I socialisti non si presentano, salta la seduta del Consiglio comunale

La motivazione: "Un rimedio estremo a una situazione estrema"
BISSONE - L'attesa seduta del Consiglio comunale di Bissone prevista per questa sera non ci sarà questa. I socialisti (Tanja Uboldi Ermani, Roger Bacciarini, Ugo Ballinari, Roberto Orsatti e Andrea Orsatti) hanno deciso che non si presenteranno alla riunione e per tanto venendo a mancare il quorum minimo legale, la seduta è destinata a saltare. L'annucio è stato fatto questa sera con un comunicato stampa inviato poco prima delle 20.00.
In una lunga lettera i socialisti spiegano che si tratta di "un rimedio estremo a una situazione estrema, resosi purtroppo necessario per cercare di evitare che il Comune di Bissone venga definitivamente trascinato in un baratro politico-istituzionale e che quel minimo di immagine e dignità che gli rimangono colino definitivamente a picco".
"Siamo inoltre consapevoli - scrivono i socialisti - che non vi è una norma che impedisca l'entrata in consiglio comunale di un Sindaco dimissionario a carico del quale è pendente un procedimento penale per reati in parte connessi alla sua precedente carica. Malgrado ciò riteniamo assolutamente inaccettabile che Ludwig Grosa entri ora a sedere sui banchi del Consiglio comunale, come se nulla fosse successo".

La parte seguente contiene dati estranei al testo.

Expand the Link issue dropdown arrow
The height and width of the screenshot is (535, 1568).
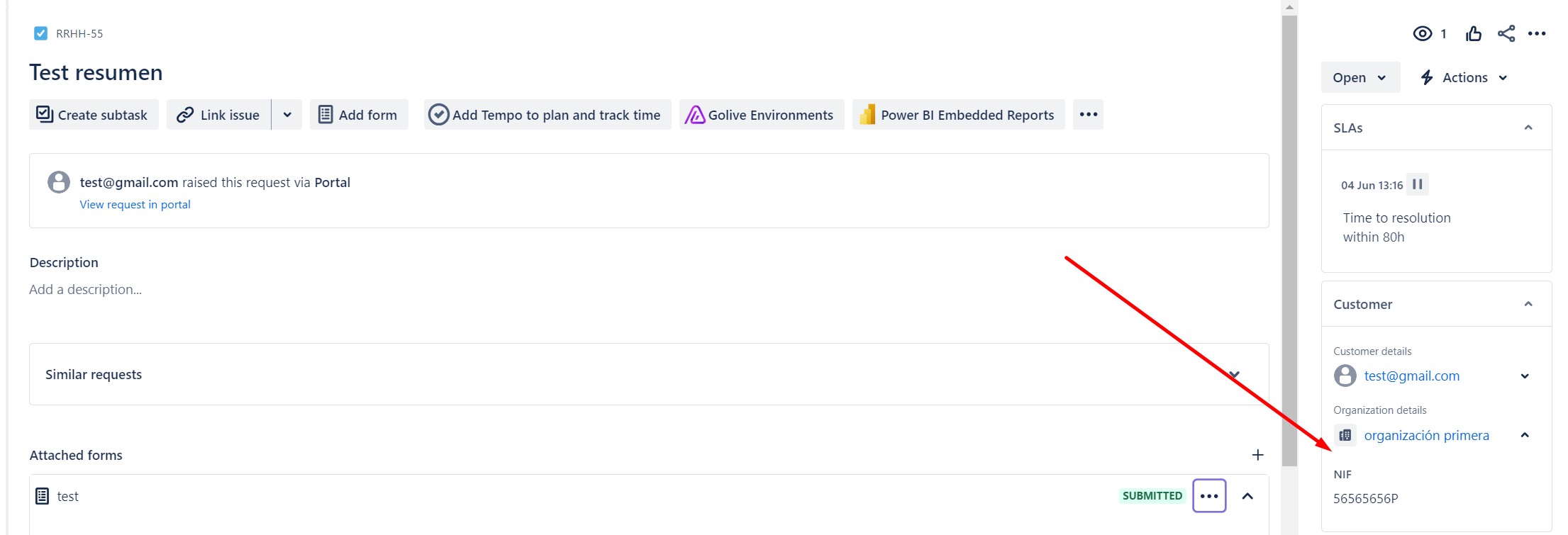click(287, 115)
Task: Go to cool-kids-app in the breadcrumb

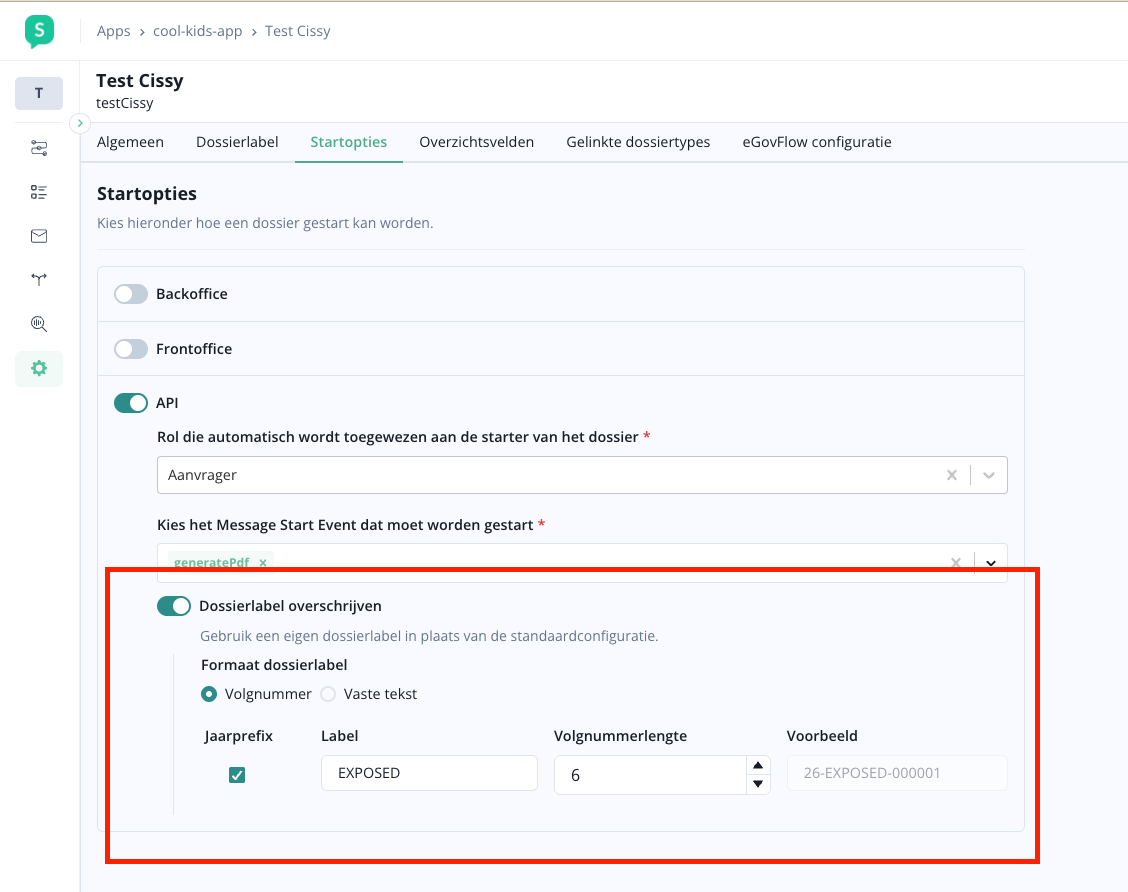Action: point(197,31)
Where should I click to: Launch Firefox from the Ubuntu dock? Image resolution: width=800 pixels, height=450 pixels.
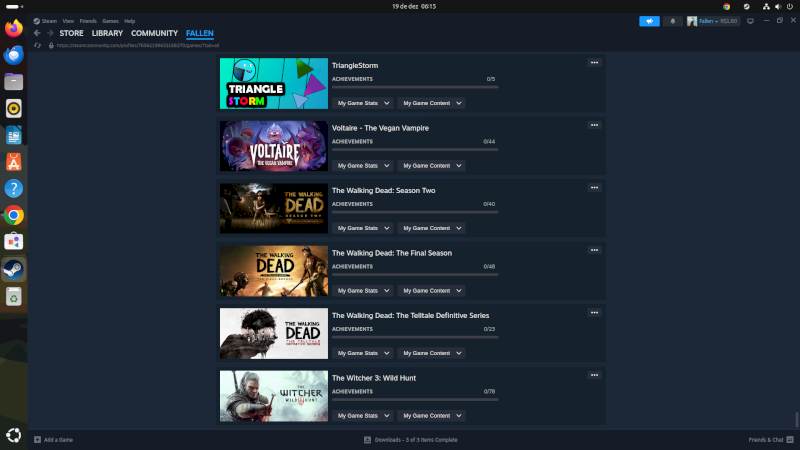tap(13, 29)
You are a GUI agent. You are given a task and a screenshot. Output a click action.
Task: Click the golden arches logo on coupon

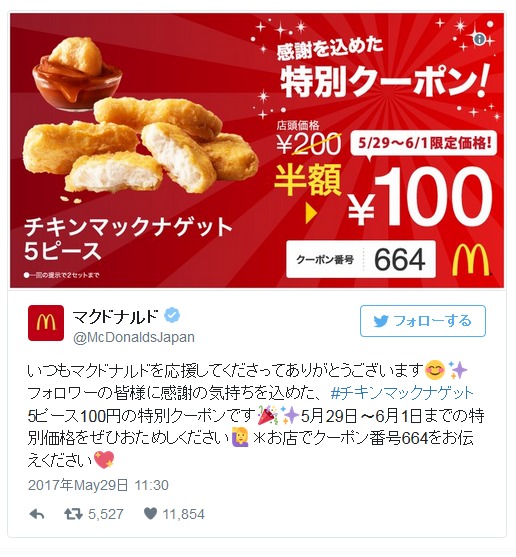[x=471, y=259]
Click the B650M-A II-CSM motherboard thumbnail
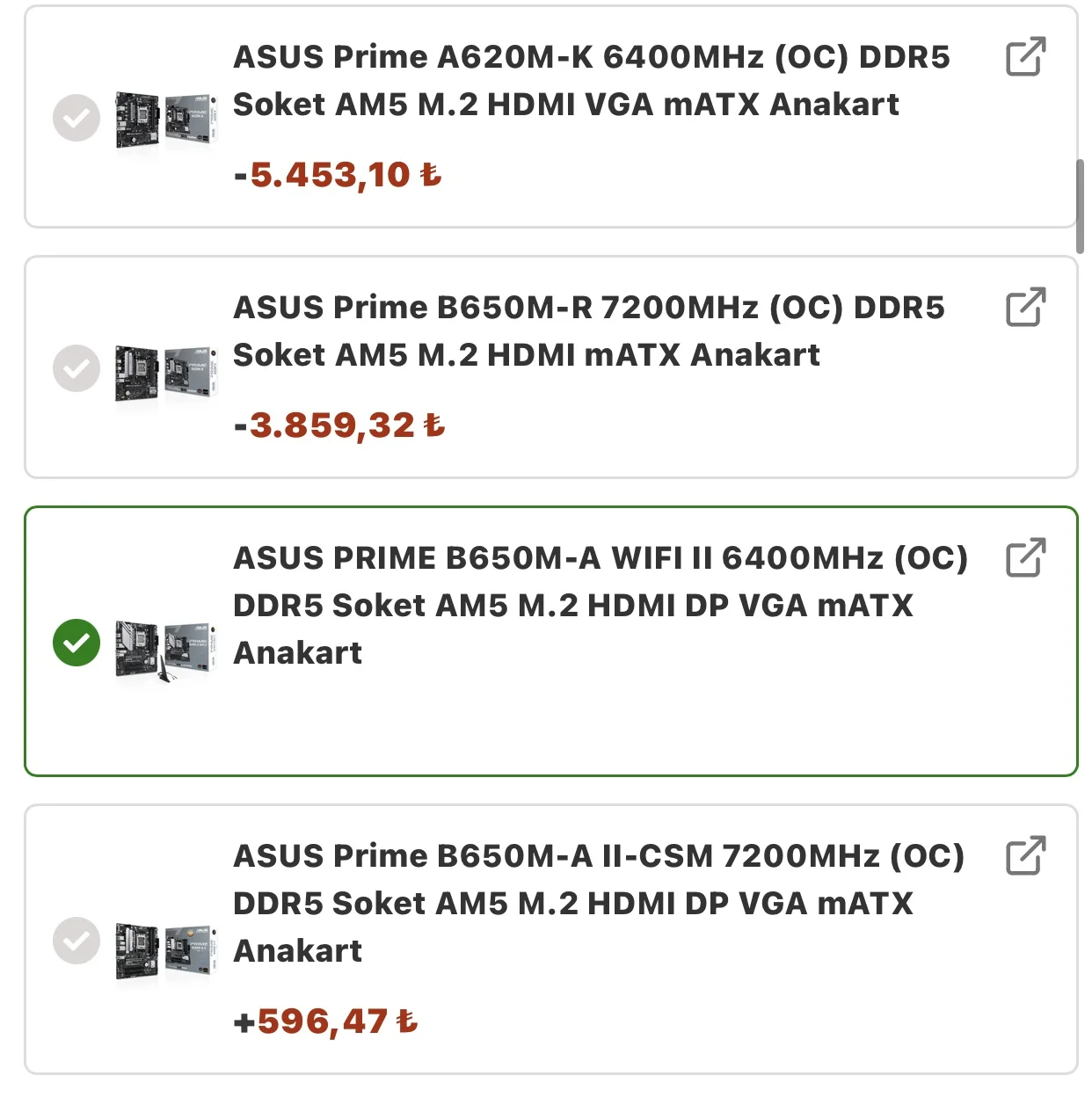 pyautogui.click(x=165, y=949)
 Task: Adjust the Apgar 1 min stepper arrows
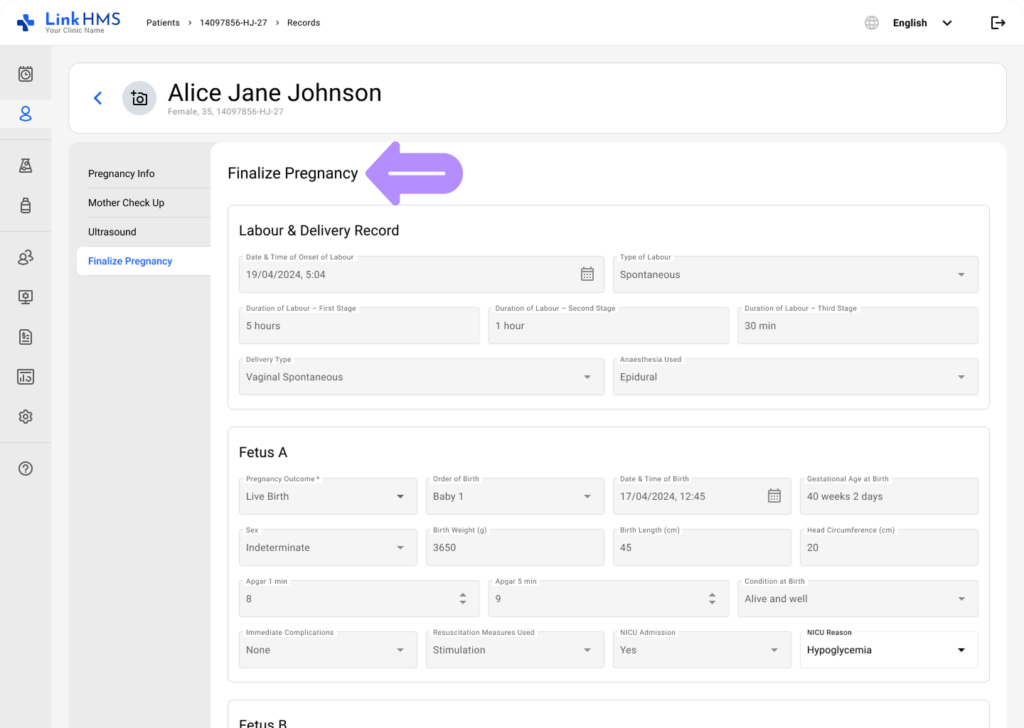pos(462,599)

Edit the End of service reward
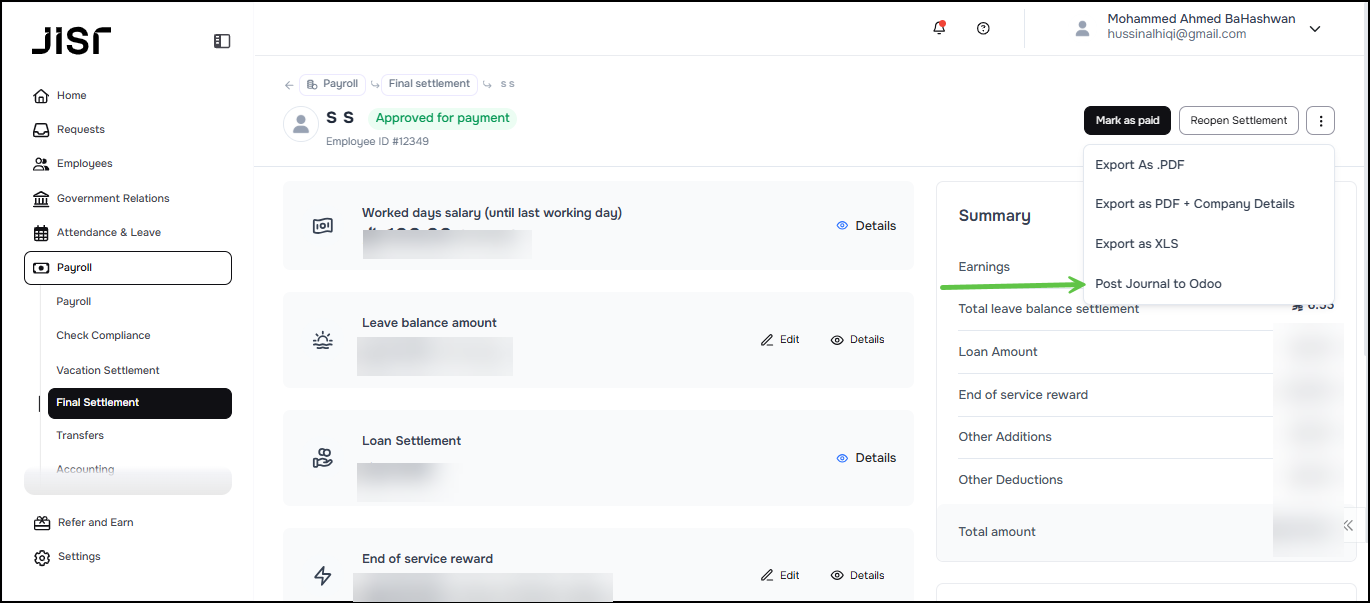780,576
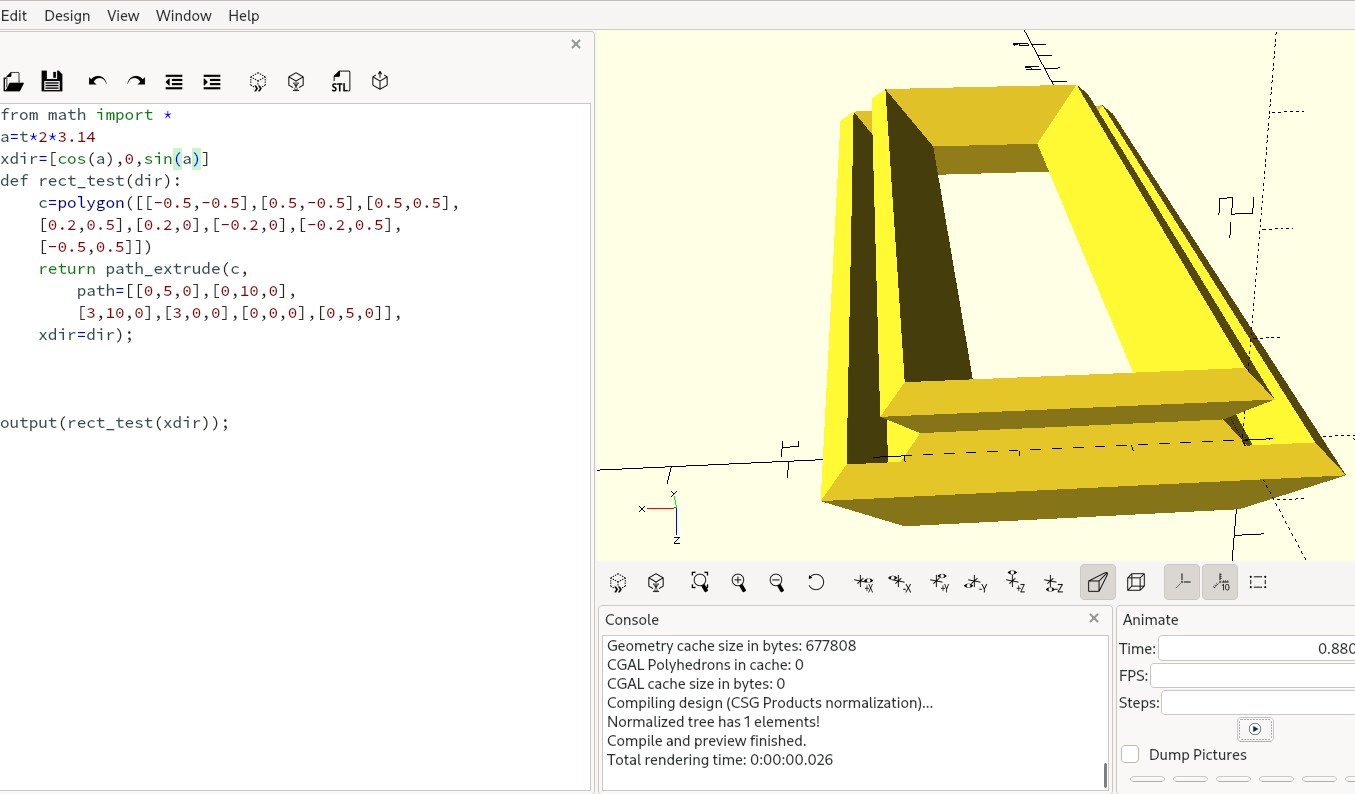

E ancora: "L'etica politica e un minimo di rispetto verso le istituzioni imporrebbero infatti a chiunque si trovi in una situazione analoga a quella dell'ex Sindaco di farsi da parte fino a che la sua situazione dal punto di vista penale sia definitivamente chiarita, nel senso che nessuno dei reati ipotizzati dal Ministero pubblico sia stato confermato avanti a un Tribunale penale. Invece no, l'araba fenice Grosa, non paga del danno di immagine cagionato al nostro Comune, non solo in questi mesi non ha presentato le dovute scuse alla popolazione bissonese, ma addirittura pretende ora di entrare in Consiglio comunale, come se nulla fosse accaduto e se il procedimento penale nei suoi confronti fosse solo ed esclusivamente una sua questione personale. D'altro canto anche il capo della SEL,in una recente intervista,si è espresso negativamente sull'entrata di Grosa in Consiglio Comunale".